Book cover: 'Deep Adaptation: Navigating the Realities of Climate Chaos' edited by Jem Bendell and Rupert Read

Taken from Jem Bendell's chapter ‘Deeper Implications of Societal Collapse: Co-liberation from the Ideology of E-s-c-a-p-e’ in the new book Deep Adaptation: Navigating the Realities of Climate Chaos, edited by Jem Bendell and Rupert Read.

The chapter is an auto-ethnographic one where Bendell examines his own assumptions and motivations for writing.

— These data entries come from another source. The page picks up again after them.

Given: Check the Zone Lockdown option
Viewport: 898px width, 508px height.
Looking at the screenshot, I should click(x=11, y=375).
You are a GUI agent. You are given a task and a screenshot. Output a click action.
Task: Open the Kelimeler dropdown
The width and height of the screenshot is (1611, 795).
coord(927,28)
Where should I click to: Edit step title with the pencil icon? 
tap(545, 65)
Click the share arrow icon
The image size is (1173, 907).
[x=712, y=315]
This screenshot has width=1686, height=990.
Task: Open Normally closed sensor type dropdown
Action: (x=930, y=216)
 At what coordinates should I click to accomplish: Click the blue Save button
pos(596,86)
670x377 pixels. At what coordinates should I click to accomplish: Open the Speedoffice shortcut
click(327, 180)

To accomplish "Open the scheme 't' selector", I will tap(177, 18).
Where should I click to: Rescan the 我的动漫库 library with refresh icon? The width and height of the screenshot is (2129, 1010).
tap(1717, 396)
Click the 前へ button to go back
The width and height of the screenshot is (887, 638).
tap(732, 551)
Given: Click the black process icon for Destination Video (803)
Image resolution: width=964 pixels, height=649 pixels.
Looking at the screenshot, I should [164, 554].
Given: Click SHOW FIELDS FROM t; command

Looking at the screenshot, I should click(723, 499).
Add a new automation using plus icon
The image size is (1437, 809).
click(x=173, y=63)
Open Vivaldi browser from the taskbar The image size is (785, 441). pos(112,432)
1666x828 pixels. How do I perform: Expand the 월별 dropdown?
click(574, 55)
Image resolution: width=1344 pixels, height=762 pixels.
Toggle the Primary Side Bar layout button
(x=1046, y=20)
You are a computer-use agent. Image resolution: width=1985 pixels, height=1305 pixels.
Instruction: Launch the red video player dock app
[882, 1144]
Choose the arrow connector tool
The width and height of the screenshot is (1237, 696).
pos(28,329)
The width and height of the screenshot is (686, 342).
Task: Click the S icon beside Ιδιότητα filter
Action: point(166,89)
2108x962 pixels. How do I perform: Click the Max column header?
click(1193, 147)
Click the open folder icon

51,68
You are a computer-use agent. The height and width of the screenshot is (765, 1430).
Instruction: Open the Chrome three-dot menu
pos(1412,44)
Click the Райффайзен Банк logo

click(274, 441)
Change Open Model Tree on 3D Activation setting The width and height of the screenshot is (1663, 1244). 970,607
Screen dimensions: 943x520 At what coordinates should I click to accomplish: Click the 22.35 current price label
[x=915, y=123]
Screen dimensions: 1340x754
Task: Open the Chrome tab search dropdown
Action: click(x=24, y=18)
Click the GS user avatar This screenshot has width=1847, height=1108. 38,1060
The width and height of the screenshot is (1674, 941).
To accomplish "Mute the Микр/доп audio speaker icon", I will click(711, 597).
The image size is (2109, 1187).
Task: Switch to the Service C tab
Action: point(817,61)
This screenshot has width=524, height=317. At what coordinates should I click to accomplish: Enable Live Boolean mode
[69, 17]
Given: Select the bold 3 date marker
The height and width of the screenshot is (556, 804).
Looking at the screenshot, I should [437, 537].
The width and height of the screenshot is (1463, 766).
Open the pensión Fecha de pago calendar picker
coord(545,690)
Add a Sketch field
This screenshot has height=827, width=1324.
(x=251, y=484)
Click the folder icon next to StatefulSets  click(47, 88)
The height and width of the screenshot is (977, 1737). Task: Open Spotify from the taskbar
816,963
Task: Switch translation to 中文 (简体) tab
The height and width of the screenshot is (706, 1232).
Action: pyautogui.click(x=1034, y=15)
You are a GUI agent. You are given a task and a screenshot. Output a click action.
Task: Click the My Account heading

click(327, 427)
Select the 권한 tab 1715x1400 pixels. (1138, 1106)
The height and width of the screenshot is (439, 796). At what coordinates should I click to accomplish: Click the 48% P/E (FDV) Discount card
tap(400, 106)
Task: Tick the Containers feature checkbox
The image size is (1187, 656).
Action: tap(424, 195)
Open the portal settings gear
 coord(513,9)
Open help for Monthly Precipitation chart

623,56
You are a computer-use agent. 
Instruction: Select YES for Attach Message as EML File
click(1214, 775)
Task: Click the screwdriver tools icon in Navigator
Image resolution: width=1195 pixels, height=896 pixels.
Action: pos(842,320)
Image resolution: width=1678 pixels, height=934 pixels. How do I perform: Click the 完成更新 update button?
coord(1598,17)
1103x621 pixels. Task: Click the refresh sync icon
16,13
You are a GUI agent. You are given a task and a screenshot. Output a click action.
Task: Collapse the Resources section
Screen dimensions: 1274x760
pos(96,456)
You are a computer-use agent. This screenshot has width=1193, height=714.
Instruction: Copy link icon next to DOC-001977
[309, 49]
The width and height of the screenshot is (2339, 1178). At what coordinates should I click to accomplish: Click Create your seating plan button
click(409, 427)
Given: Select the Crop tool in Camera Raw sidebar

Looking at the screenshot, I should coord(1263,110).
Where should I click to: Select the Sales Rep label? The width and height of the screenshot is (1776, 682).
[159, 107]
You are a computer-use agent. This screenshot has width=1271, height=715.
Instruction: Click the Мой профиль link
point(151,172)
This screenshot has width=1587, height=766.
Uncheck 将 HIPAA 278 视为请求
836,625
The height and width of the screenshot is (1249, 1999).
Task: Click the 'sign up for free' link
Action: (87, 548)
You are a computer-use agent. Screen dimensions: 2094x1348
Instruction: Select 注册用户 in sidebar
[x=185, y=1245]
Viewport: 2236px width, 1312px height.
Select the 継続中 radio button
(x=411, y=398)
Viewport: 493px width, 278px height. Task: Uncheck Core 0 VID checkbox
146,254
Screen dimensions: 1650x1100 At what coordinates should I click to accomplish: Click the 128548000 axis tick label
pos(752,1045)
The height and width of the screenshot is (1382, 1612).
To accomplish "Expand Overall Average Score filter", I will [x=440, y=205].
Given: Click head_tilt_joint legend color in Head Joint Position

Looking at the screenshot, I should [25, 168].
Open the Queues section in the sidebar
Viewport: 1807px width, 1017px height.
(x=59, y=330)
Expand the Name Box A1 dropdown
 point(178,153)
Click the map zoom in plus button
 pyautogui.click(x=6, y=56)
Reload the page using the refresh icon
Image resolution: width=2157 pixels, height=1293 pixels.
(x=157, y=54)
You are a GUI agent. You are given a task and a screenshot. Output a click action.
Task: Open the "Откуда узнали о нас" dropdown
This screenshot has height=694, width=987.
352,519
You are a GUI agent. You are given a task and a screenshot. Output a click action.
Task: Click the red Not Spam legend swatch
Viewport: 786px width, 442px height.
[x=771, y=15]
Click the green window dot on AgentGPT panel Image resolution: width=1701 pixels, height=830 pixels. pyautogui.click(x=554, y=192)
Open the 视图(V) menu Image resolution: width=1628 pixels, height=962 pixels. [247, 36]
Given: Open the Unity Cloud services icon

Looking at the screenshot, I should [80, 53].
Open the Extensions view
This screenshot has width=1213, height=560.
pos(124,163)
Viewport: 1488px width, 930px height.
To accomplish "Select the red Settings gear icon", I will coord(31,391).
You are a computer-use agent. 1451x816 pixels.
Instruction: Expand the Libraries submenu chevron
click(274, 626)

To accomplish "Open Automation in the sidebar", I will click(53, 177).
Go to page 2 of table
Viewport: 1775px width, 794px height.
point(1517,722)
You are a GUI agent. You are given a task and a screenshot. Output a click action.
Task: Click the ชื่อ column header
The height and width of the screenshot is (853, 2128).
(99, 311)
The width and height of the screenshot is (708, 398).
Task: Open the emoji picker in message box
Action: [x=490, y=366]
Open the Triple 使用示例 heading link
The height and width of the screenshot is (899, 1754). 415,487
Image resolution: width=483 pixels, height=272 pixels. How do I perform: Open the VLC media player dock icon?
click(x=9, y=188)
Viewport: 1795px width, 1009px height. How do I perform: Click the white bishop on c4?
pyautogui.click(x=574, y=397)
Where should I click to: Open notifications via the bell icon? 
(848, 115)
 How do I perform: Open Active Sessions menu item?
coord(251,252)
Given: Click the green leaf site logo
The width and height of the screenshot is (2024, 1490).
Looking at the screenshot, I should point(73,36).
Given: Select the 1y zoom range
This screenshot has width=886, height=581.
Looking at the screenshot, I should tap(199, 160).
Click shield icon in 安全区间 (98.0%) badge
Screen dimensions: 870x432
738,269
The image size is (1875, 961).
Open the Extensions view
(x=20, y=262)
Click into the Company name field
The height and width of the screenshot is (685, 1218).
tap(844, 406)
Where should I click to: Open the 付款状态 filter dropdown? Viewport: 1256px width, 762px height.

Entitlement involves thinking, 'I expect more of what I like and to be helped to feel fine.'

Surety involves thinking, 'I will define you and everything in my experience, so I feel calmer.'

Control involves thinking, 'I will try to impose on you and everything, including myself, so I feel safer.'

Autonomy involves thinking and feeling, 'I must be completely separate in my mind and being because otherwise I would not exist.'

Progress involves thinking and feeling, 'The future must contain a legacy from me, or make sense to me now, because if not, when I die, I would die even more.'

Exceptionalism means assuming, 'I am annoyed in this world because much about it upsets me and so I believe I'm better and/or needed.'

He continues:

To reject the ideology of e-s-c-a-p-e is to have little place in public discourse today. That is not by accident. The ideology of e-s-c-a-p-e has been conducive to the rise of certain power relations which are embedded in capitalism and all political systems. That ideology is reproduced and spreads through those economic and political systems. There is a relationship between material contexts and the deep rules or 'operating systems' of all societies and economies, on the one hand, and the ideologies that become widespread on teh other. You may recall that Karl Marx once wrote about how the 'mode of production' of goods and services incentivizes certain ways of understanding oneself, the world and society (Cole 2007). It is clear that the 'mode of transaction and consumption' is as important as the mode of production for how we understand ourselves and the world. There is an iterative relationship between material contexts on the one hand and ideas about self and society on the other, especially when those ideas reshape what is considered (or is possible to experience as) a material resource.